From: Taylor Blau <me@ttaylorr.com>
To: Derrick Stolee via GitGitGadget <gitgitgadget@gmail.com>
Cc: git@vger.kernel.org, christian.couder@gmail.com,
gitster@pobox.com, johannes.schindelin@gmx.de,
johncai86@gmail.com, jonathantanmy@google.com,
karthik.188@gmail.com, kristofferhaugsbakk@fastmail.com,
newren@gmail.com, peff@peff.net, ps@pks.im,
Derrick Stolee <stolee@gmail.com>
Subject: Re: [PATCH 02/13] pack-objects: add --path-walk option
Date: Wed, 12 Mar 2025 17:14:14 -0400 [thread overview]
Message-ID: <Z9H5JsicyLWXagxS@nand.local> (raw)

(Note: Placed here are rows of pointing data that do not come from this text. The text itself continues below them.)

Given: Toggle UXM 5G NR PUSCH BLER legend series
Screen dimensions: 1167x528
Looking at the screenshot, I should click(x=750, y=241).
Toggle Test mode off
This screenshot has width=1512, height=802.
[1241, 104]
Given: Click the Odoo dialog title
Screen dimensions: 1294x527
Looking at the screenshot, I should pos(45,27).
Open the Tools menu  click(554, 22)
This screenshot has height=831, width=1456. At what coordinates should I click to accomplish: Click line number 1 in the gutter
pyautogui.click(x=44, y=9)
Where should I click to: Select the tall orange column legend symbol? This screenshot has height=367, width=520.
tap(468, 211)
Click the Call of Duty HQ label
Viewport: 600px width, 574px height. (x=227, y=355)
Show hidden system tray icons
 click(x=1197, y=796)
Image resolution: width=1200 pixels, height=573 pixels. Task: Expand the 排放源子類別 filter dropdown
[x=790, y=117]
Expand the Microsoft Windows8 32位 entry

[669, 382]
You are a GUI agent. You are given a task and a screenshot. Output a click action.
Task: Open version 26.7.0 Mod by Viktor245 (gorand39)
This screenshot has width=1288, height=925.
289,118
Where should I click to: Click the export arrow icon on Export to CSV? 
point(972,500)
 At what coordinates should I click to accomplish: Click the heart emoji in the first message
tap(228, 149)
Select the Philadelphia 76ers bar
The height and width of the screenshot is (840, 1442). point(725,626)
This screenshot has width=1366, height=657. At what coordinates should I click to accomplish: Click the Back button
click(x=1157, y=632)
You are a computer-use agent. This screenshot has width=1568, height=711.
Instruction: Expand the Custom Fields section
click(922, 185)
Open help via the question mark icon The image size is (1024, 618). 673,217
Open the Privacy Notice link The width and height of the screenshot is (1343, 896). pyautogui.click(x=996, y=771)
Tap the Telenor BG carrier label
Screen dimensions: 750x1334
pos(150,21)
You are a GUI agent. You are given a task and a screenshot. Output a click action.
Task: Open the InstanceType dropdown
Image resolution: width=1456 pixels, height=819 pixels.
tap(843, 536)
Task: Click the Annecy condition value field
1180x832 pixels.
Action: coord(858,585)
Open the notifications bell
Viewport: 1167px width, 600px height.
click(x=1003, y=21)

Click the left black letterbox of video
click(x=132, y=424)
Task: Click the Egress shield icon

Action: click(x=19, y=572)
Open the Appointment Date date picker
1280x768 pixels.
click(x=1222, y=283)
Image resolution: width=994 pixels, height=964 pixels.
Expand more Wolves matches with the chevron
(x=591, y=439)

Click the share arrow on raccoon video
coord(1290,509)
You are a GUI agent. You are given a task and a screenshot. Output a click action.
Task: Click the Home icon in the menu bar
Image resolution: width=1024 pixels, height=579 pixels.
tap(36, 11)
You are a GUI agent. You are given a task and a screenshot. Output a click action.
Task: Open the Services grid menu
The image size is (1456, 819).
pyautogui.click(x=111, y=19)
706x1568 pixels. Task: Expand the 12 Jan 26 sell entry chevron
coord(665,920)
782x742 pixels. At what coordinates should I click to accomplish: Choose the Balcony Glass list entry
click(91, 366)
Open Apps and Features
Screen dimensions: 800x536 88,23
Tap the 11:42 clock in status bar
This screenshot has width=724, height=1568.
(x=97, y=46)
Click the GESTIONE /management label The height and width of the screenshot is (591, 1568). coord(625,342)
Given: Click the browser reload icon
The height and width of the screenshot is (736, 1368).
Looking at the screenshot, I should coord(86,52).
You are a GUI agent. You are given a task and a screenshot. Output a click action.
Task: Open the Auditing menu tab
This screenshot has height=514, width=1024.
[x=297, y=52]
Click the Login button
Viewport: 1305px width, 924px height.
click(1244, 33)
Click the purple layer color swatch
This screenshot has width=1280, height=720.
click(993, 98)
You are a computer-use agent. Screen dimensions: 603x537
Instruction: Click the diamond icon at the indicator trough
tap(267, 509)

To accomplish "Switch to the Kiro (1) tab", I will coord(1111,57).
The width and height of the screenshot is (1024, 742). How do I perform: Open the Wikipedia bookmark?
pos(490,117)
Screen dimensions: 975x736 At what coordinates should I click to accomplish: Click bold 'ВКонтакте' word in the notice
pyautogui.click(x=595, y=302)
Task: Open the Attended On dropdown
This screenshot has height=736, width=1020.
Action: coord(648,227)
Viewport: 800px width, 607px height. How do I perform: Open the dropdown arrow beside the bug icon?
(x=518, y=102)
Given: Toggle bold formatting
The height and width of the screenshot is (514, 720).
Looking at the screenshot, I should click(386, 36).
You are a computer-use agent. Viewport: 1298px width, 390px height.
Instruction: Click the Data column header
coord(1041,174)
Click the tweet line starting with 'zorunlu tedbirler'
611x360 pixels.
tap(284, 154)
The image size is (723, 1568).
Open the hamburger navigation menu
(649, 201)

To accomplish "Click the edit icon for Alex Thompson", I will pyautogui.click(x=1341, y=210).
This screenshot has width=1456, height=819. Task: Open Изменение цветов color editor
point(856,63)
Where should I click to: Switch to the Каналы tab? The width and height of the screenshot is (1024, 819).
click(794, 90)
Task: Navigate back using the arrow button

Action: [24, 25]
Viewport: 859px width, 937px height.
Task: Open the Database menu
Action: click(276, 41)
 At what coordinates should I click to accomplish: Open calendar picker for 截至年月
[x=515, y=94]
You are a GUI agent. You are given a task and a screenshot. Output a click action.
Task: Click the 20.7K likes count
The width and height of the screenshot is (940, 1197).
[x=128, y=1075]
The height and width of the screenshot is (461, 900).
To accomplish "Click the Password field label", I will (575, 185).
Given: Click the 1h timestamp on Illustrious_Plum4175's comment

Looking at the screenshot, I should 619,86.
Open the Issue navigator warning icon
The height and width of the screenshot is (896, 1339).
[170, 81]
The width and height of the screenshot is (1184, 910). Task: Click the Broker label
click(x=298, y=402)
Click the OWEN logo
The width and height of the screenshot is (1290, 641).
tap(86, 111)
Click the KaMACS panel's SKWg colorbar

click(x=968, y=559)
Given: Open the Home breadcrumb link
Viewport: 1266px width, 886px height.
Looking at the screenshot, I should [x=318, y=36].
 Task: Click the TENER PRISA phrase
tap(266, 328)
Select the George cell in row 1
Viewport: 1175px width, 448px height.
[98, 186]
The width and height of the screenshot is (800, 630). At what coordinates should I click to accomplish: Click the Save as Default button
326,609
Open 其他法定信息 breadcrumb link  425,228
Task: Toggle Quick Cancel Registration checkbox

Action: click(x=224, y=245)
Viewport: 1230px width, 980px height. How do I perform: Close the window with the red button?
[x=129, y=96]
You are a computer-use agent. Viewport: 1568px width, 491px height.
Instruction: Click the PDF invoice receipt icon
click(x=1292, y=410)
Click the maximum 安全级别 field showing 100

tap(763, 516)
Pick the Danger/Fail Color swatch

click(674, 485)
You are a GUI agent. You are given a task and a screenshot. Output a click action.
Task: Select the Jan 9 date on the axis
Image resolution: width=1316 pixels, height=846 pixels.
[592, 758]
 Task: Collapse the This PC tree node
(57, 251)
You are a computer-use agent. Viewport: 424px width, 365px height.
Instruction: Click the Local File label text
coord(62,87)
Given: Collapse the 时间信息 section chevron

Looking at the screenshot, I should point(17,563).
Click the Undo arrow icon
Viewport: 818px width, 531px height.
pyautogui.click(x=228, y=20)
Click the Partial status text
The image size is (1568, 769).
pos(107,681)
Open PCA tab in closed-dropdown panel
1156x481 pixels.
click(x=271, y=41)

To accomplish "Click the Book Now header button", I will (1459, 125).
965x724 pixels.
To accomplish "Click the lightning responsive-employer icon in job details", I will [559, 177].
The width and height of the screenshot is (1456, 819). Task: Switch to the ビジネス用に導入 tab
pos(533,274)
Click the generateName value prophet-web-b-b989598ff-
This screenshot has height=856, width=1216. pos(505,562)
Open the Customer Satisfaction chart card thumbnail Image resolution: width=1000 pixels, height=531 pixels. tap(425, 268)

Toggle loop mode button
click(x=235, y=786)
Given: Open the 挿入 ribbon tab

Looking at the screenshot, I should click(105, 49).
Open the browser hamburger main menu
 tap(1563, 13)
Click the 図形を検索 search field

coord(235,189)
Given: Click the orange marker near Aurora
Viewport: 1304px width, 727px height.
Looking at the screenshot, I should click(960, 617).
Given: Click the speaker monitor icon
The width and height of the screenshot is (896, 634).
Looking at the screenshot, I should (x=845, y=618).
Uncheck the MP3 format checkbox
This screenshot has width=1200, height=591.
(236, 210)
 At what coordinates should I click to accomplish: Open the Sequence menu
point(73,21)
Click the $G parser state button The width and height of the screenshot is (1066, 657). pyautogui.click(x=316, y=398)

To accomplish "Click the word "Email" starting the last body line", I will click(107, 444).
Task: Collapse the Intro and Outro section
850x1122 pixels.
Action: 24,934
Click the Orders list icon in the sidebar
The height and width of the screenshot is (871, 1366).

In-Reply-To: <9b31dc87bb61f4d73eced02a24baea58bc51aa5e.1741571455.git.gitgitgadget@gmail.com>
On Mon, Mar 10, 2025 at 01:50:44AM +0000, Derrick Stolee via GitGitGadget wrote:
> From: Derrick Stolee <stolee@gmail.com>
>
> In order to more easily compute delta bases among objects that appear at
> the exact same path, add a --path-walk option to 'git pack-objects'.
>
> This option will use the path-walk API instead of the object walk given
> by the revision machinery. Since objects will be provided in batches
> representing a common path, those objects can be tested for delta bases
> immediately instead of waiting for a sort of the full object list by
> name-hash. This has multiple benefits, including avoiding collisions by
> name-hash.
>
> The objects marked as UNINTERESTING are included in these batches, so we
> are guaranteeing some locality to find good delta bases.
>
> After the individual passes are done on a per-path basis, the default
> name-hash is used to find other opportunistic delta bases that did not
> match exactly by the full path name.
>
> The current implementation performs delta calculations while walking
> objects, which is not ideal for a few reasons. First, this will cause
> the "Enumerating objects" phase to be much longer than usual. Second, it
> does not take advantage of threading during the path-scoped delta
> calculations. Even with this lack of threading, the path-walk option is
> sometimes faster than the usual approach. Future changes will refactor
> this code to allow for threading, but that complexity is deferred until
> later to keep this patch as simple as possible.
>
> This new walk is incompatible with some features and is ignored by
> others:
>
> * Object filters are not currently integrated with the path-walk API,
> such as sparse-checkout or tree depth. A blobless packfile could be
> integrated easily, but that is deferred for later.
>
> * Server-focused features such as delta islands, shallow packs, and
> using a bitmap index are incompatible with the path-walk API.
>
> * The path walk API is only compatible with the --revs option, not
> taking object lists or pack lists over stdin. These alternative ways
> to specify the objects currently ignores the --path-walk option
> without even a warning.
>
> Future changes will create performance tests that demonstrate the power
> of this approach.
>
> Signed-off-by: Derrick Stolee <stolee@gmail.com>
> ---
> Documentation/git-pack-objects.adoc | 13 +-
> Documentation/technical/api-path-walk.adoc | 1 +
> builtin/pack-objects.c | 147 +++++++++++++++++++--
> t/t5300-pack-object.sh | 15 +++
> 4 files changed, 166 insertions(+), 10 deletions(-)
>
> diff --git a/Documentation/git-pack-objects.adoc b/Documentation/git-pack-objects.adoc
> index 7f69ae4855f..7dbbe6d54d2 100644
> --- a/Documentation/git-pack-objects.adoc
> +++ b/Documentation/git-pack-objects.adoc
> @@ -16,7 +16,7 @@ SYNOPSIS
> [--cruft] [--cruft-expiration=<time>]
> [--stdout [--filter=<filter-spec>] | <base-name>]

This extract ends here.